2021 Fellow of the AMS
The Fellows of the American Mathematical Society program recognizes members who have made outstanding contributions to the creation, exposition, advancement, communication, and utilization of mathematics. We would like to congratulate Dr. Marta Lewicka on being named in the Fellow of the American Mathematical Society Class of 2021. She is recognized for her contributions to partial differential equations, calculus of variations, and continuum mechanics.
2021 SIAM Fellow
The SIAM Fellows Program recognizes members of SIAM (The Society for Industrial and Applied Mathematics) who have made outstanding contributions to fields served by our community. We congratulate Dr.

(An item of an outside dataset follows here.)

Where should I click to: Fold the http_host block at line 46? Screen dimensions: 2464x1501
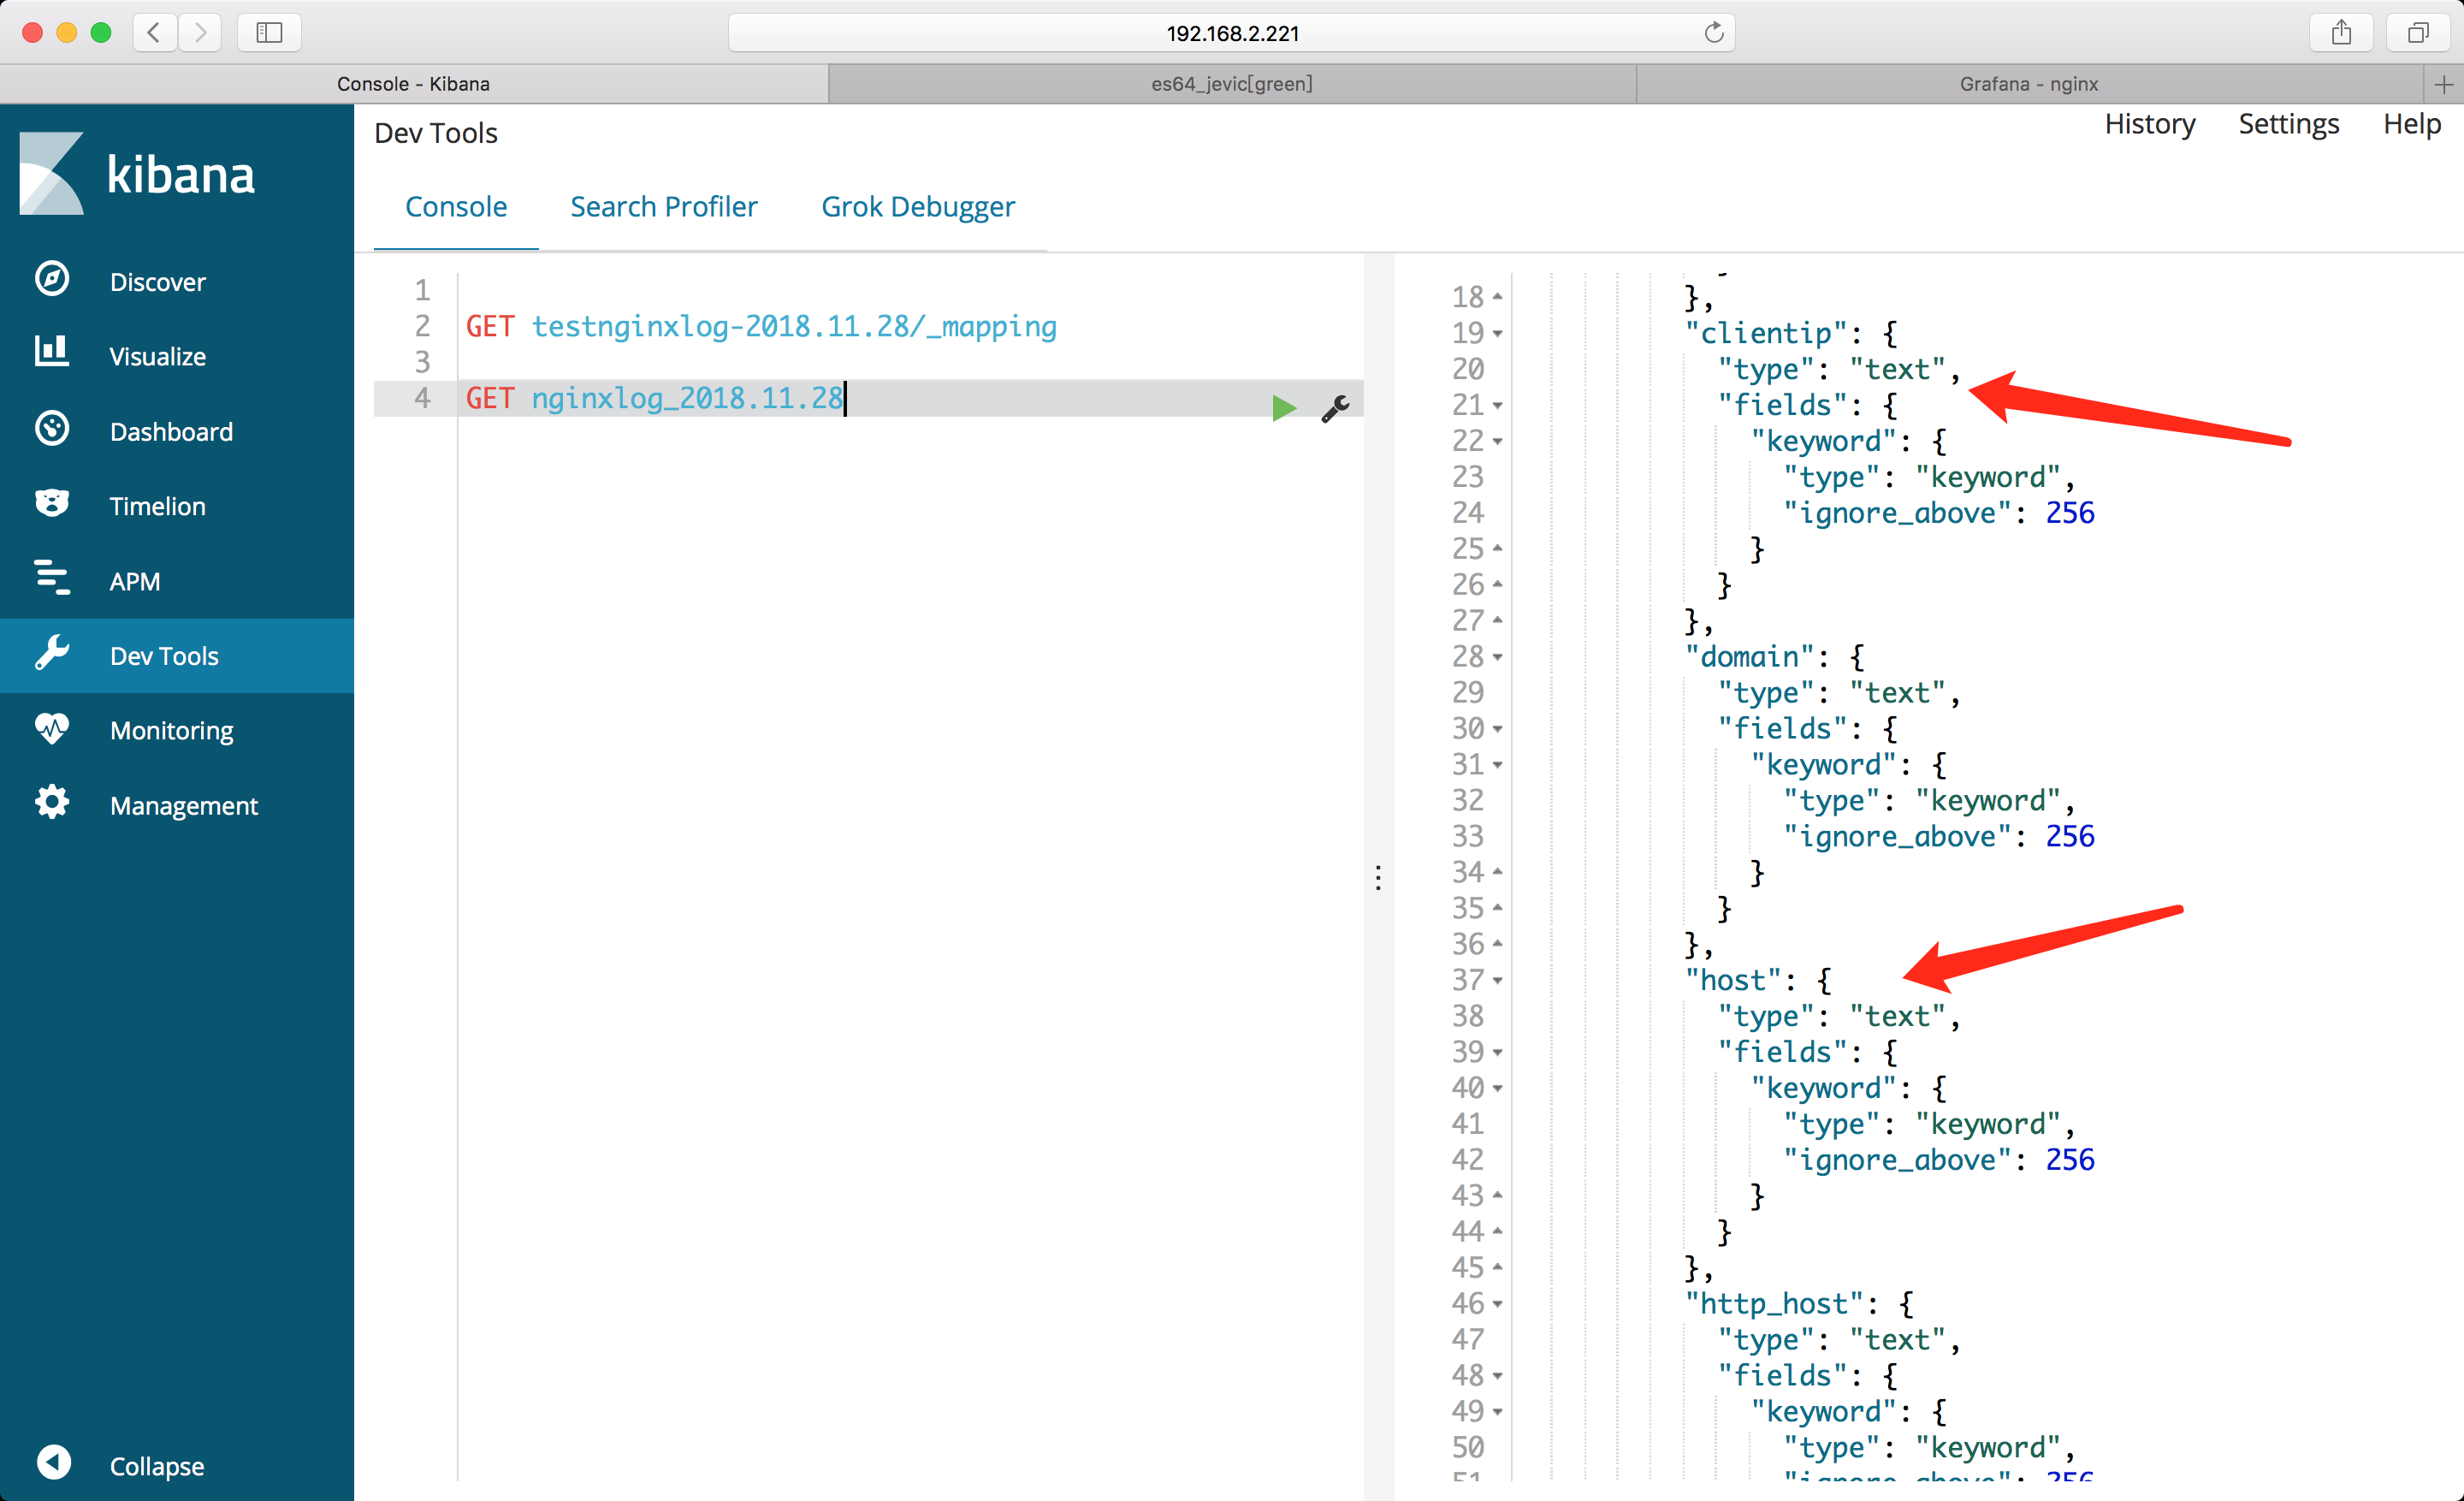pyautogui.click(x=1497, y=1304)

Jonathan Rubin on being named in the SIAM Fellow Class of 2021. He is recognized for his contributions to mathematical neuroscience, mathematical biology, and dynamical systems theory.
We are pleased to announce a recent Swartz Foundation grant supporting a collaboration between Associate Professor Jason DeBlois and Dr. Jonathan Victor of Weil Cornell Medical Center. In this project, Dr. DeBlois hopes to apply his expertise in hyperbolic geometry – the non-Euclidean geometry in which “straight lines” (geodesics) have non-unique parallels – to Dr. Victor’s field of neuroscience. The grant will fund a postdoctoral associate to help Dr. DeBlois and Dr. Victor explore the ways in which patterns of neural activity can be encoded by structures in hyperbolic space.